HARARE (Reuters) - Zimbabwe state workers will go ahead with Wednesday’s street protest after the government failed to give in to their demand for U.S. dollar-indexed salaries to cushion them against soaring inflation, union officials said on Tuesday.
Police have given the Apex Council of public sector unions permission to march for better pay in what is widely seen as a test of President Emmerson Mnangagwa’s willingness to tolerate dissent after banning recent opposition protests. [nL8N27K56F]
Workers are enduring Zimbabwe’s worst economic crisis in a decade, with triple-digit inflation, unemployment above 90%, acute shortages of foreign exchange, fuel and medicines, and rolling power cuts that have hit mines and industry.
Workers had expected the government to at least bring a new wage offer at Tuesday’s meeting. The government says it cannot afford dollar-indexed pay, which would see the least paid worker earn 7,293 Zimbabwe dollars ($475) a month from 1,023 Zimbabwe dollars now.
“The employer brought nothing to the table, completely zero offer,” Apex Council said in a statement signed by its chair Cecilia Alexander and organising secretary Charles Chinosengwa.
The union said the government had also reneged on its earlier offer to pay all workers’ annual bonuses in November and would now stagger the payments between this month and December.

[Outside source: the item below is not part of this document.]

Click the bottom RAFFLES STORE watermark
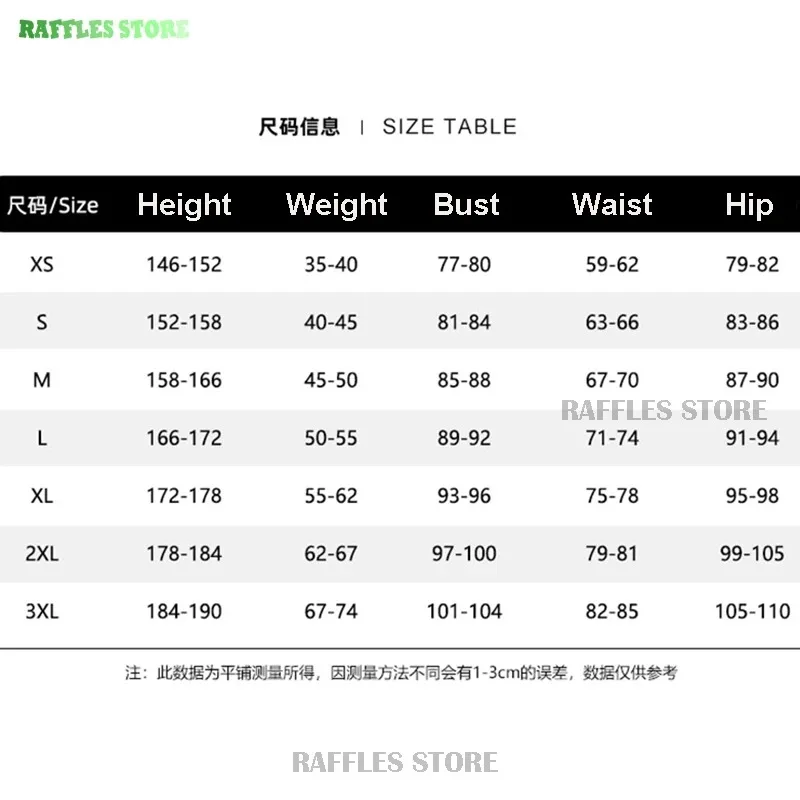800x800 pixels. click(395, 762)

Information Minister Monica Mutsvangwa told reporters that the government did not dispute the need to raise salaries but state spending was under pressure to import grain after a drought and fund the summer farming season, among other things.
Mutsvangwa said the government had tried to discourage the Apex Council from going ahead with Wednesday’s protest.

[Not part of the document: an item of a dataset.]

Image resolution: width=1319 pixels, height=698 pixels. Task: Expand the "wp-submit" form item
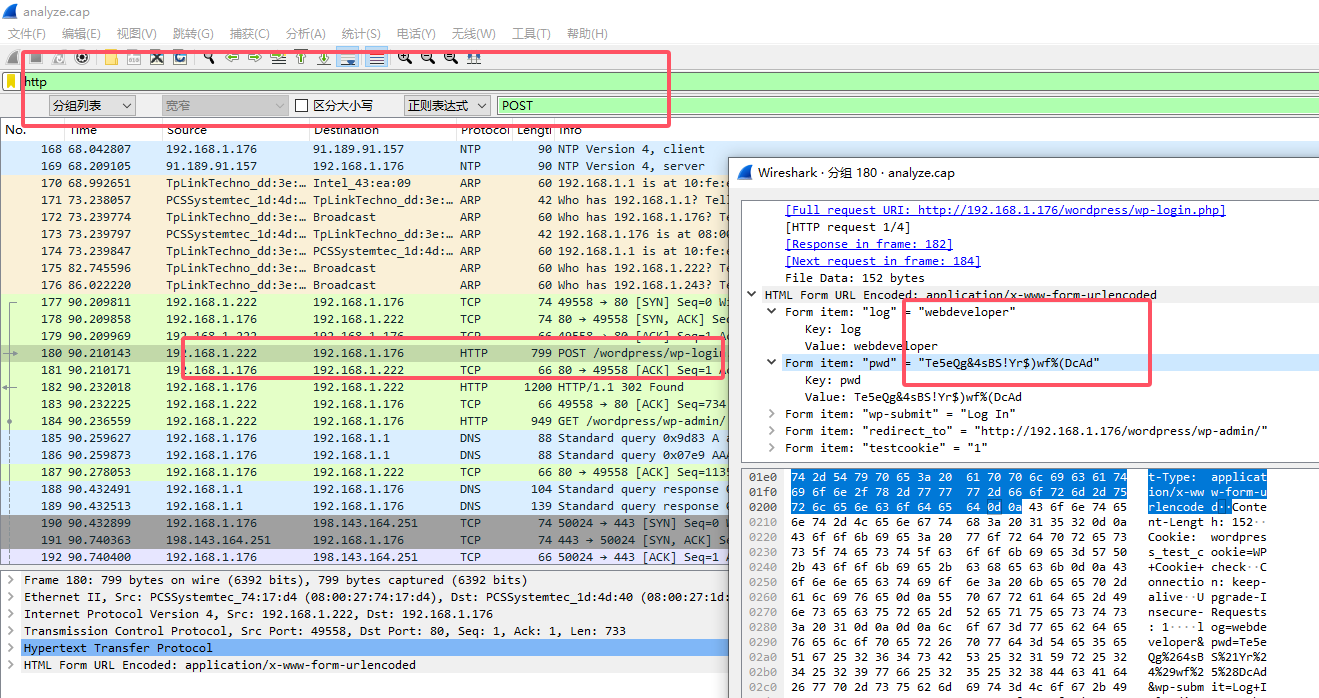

“The budget cycle is coming to an end and that is difficult to get additional resources from the current budget ... a review in the cost of living (is) definite in 2020,” Mutsvangwa said during a post-cabinet briefing.

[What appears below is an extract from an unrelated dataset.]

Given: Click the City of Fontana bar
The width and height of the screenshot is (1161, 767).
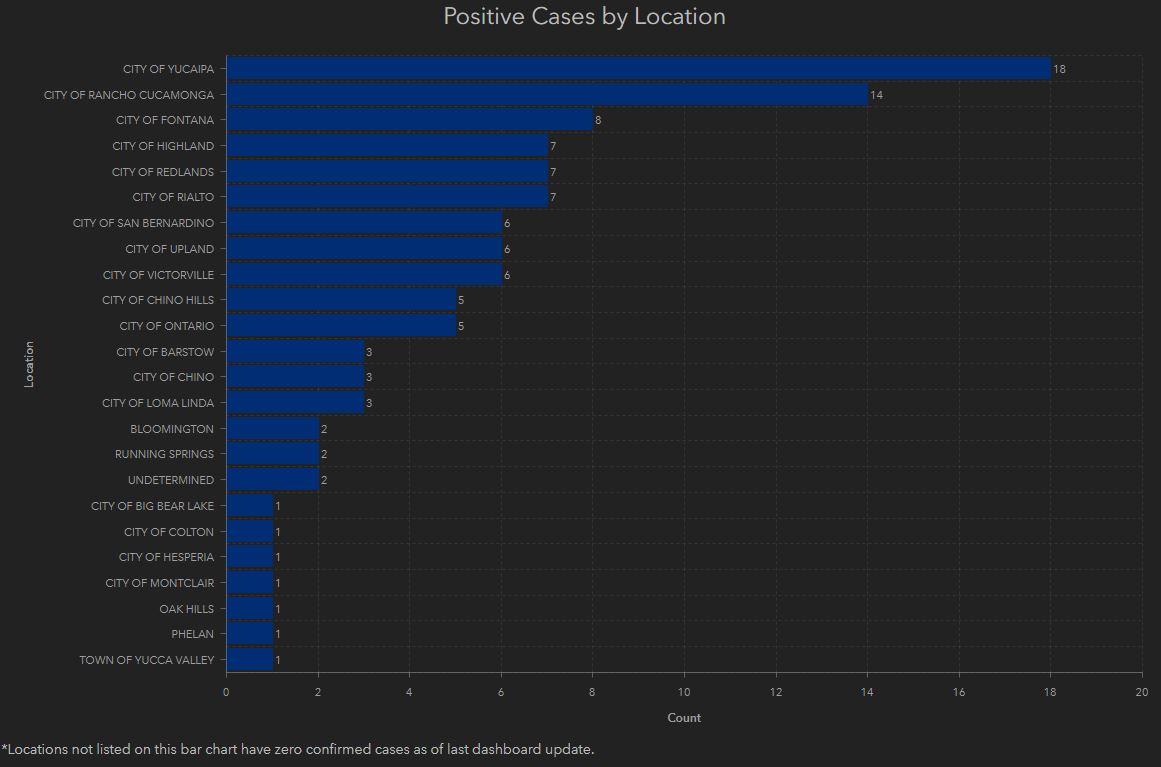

Junior and middle level doctors at state hospitals have been on strike for two months to press for higher pay and Mutvangwa said 77 of them had been discharged after disciplinary hearings last Friday.
Mnangagwa is under pressure to deliver on promises he made during last year’s election campaign to revive the economy by pushing through economic reforms, attracting foreign investment to create jobs and rebuilding collapsing infrastructure.